The whole listing, pictures aside, should be reproduced exactly.
+--
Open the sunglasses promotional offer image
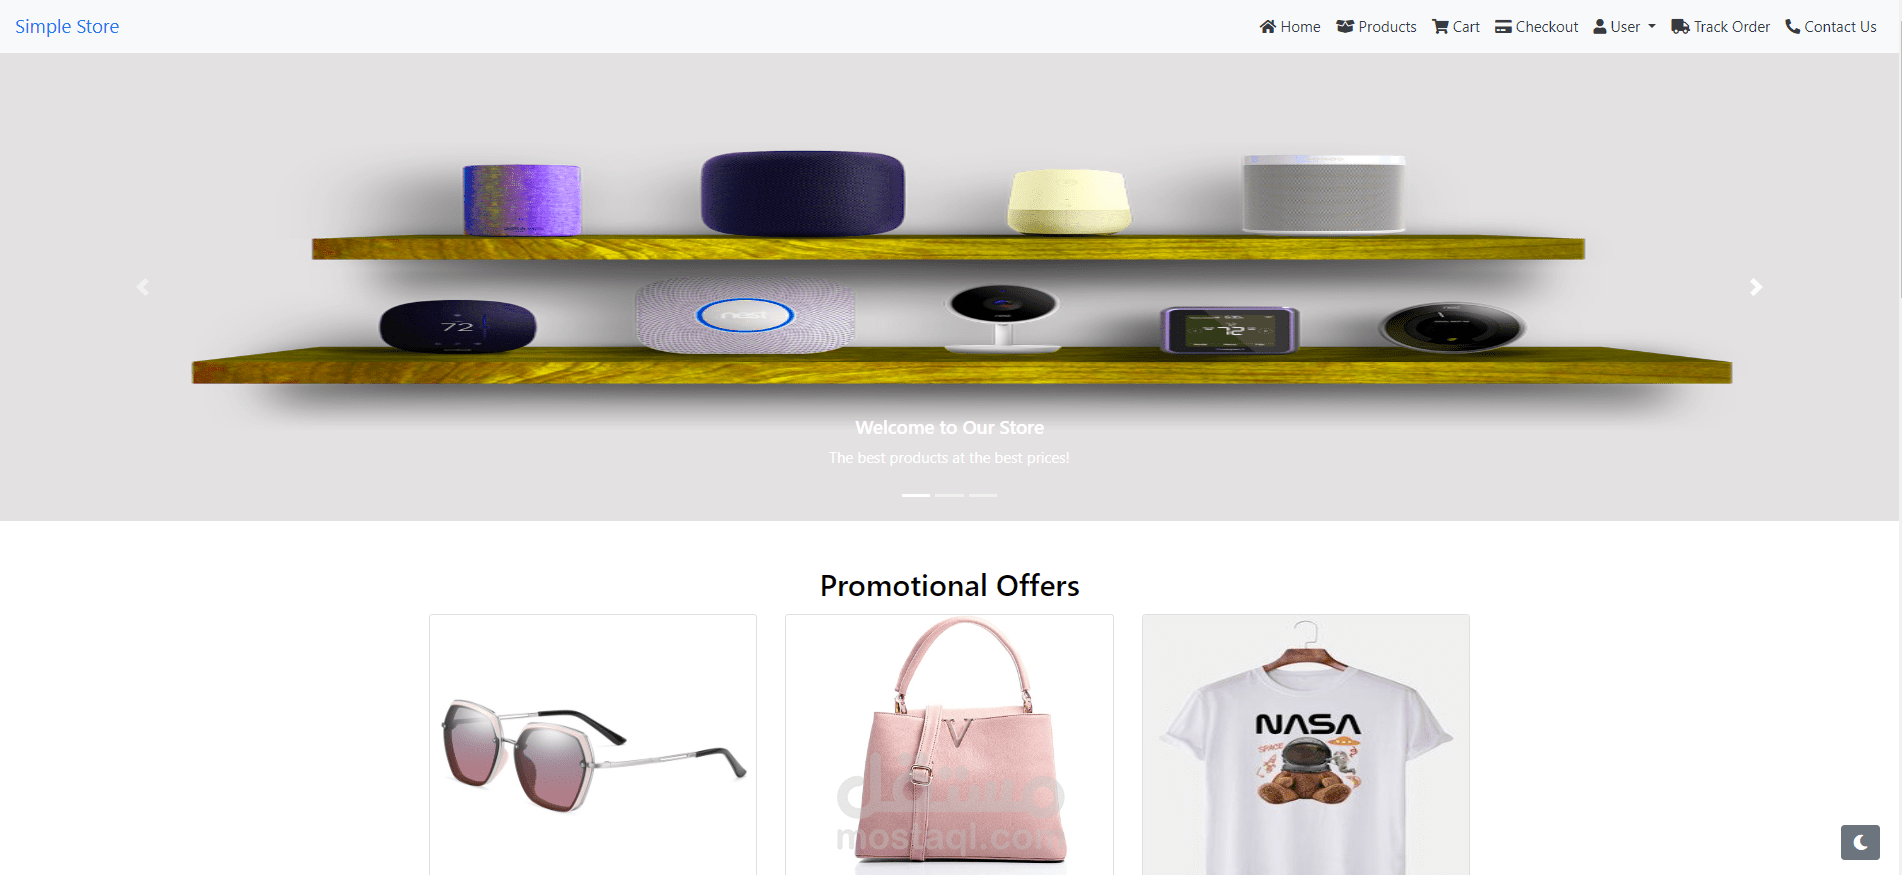 tap(593, 745)
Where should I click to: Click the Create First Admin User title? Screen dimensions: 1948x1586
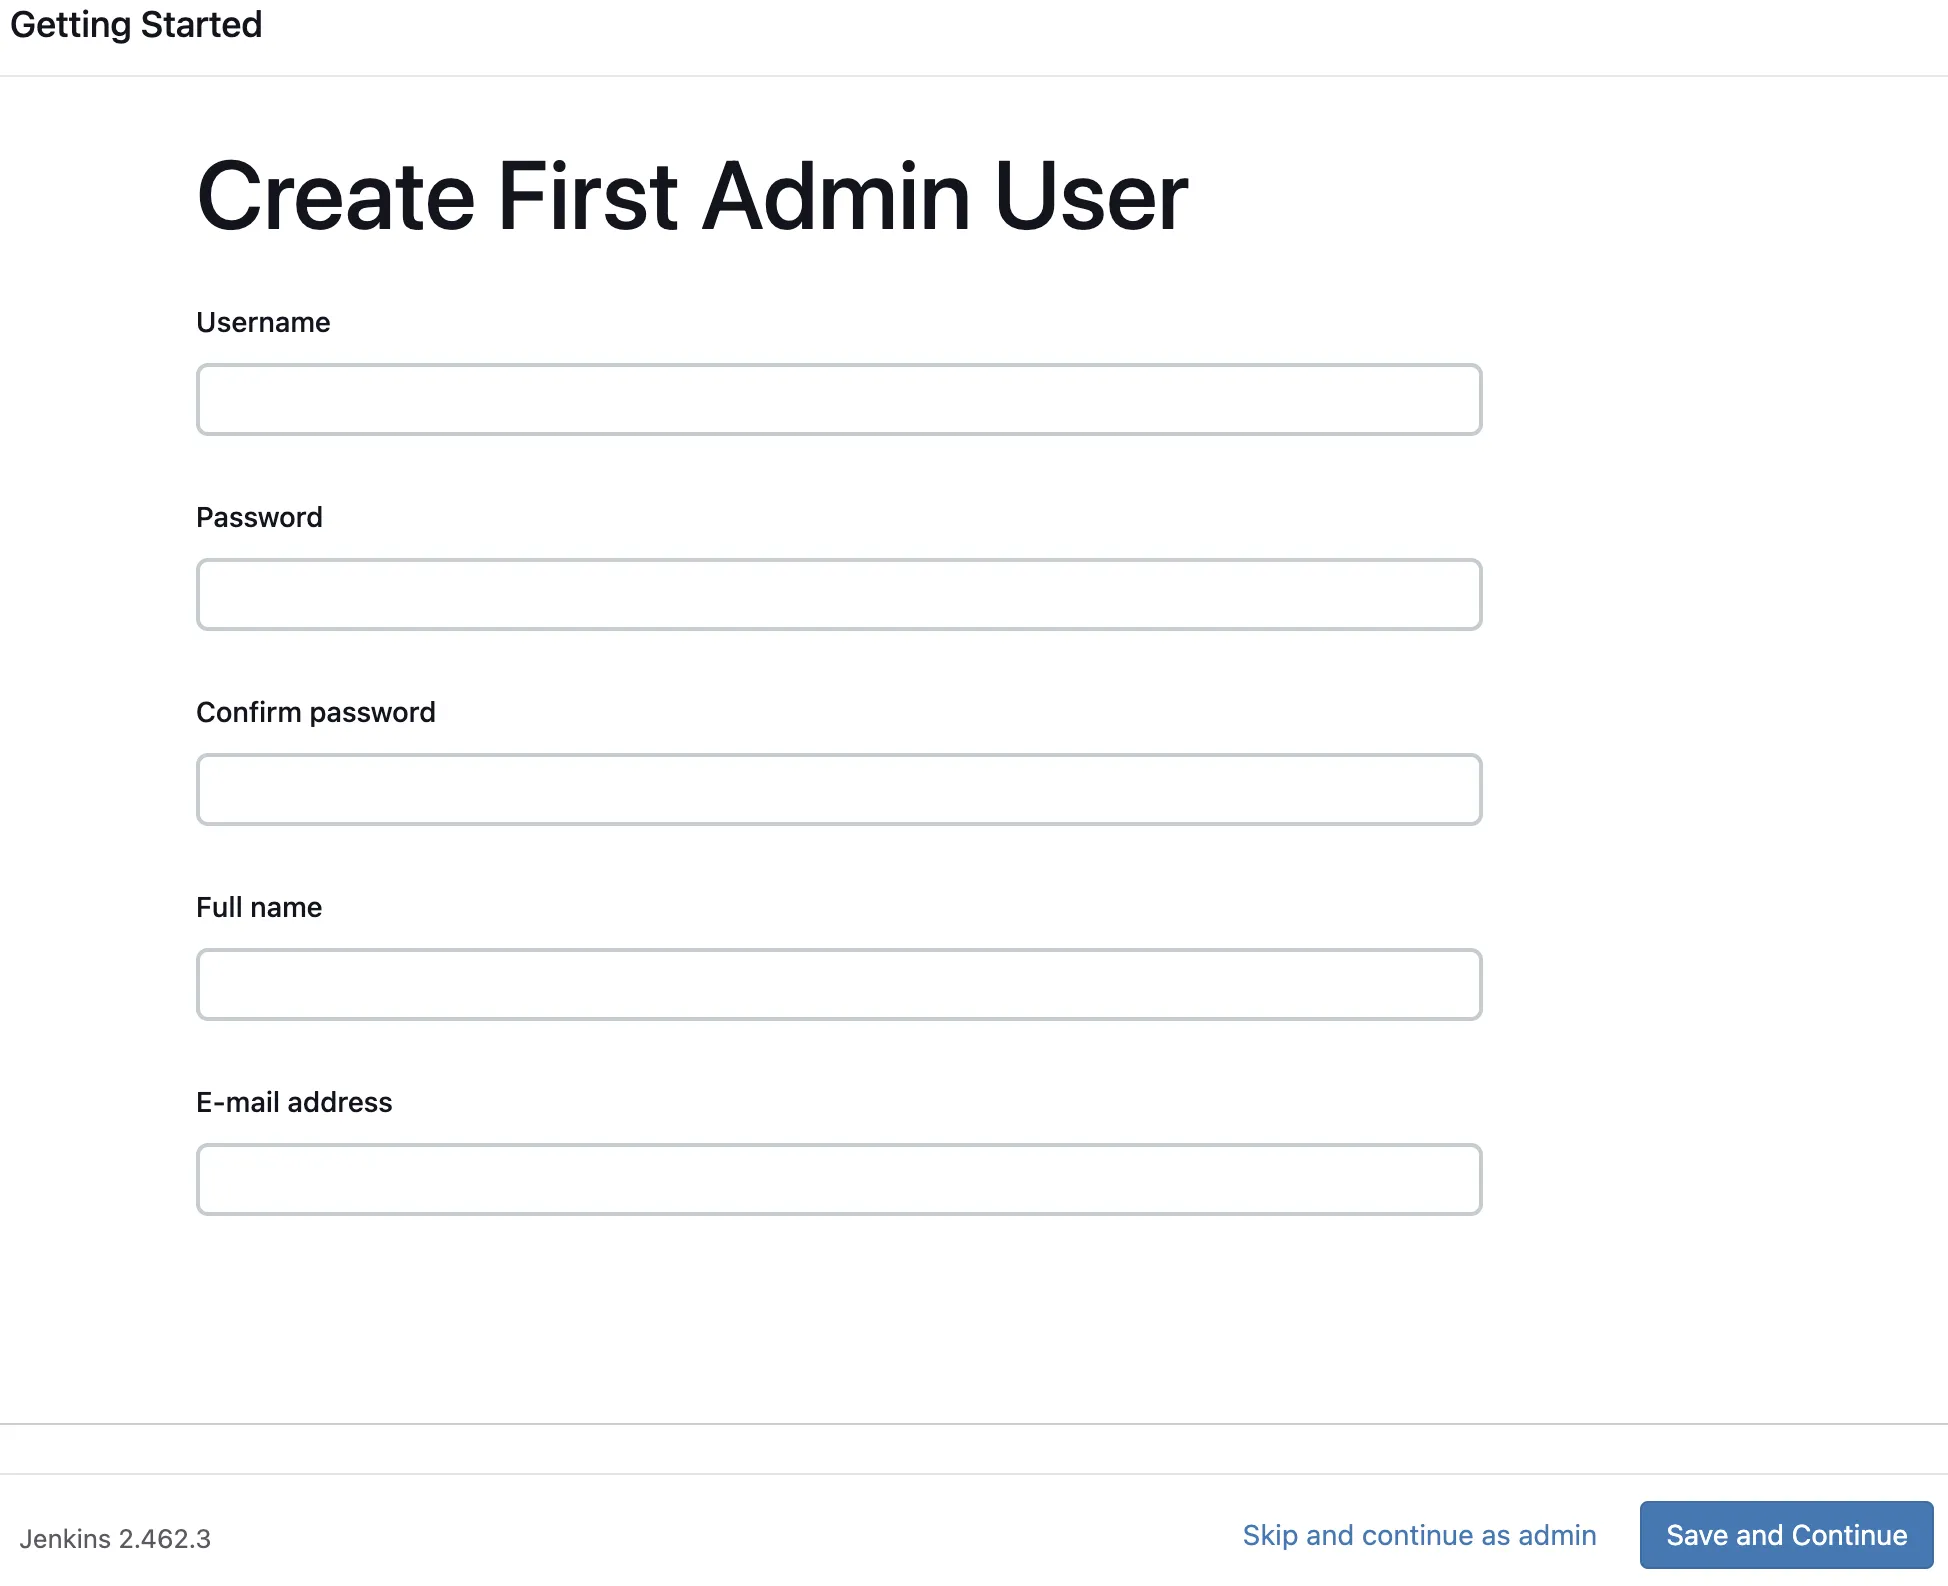pyautogui.click(x=691, y=197)
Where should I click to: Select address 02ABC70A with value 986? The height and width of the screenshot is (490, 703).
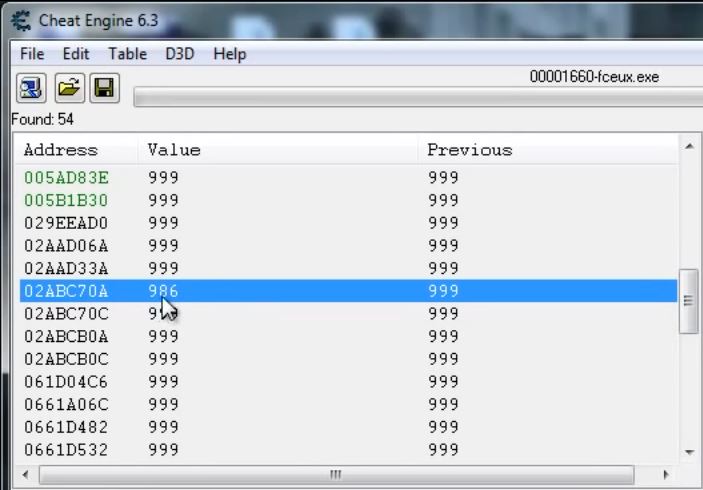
+--
REPLY TO THE TASK:
Open the sunglasses promotional offer image
 tap(593, 745)
Where should I click to: Click the Create First Admin User title? Screen dimensions: 1948x1586
pyautogui.click(x=691, y=197)
Where should I click to: Select address 02ABC70A with value 986? The height and width of the screenshot is (490, 703).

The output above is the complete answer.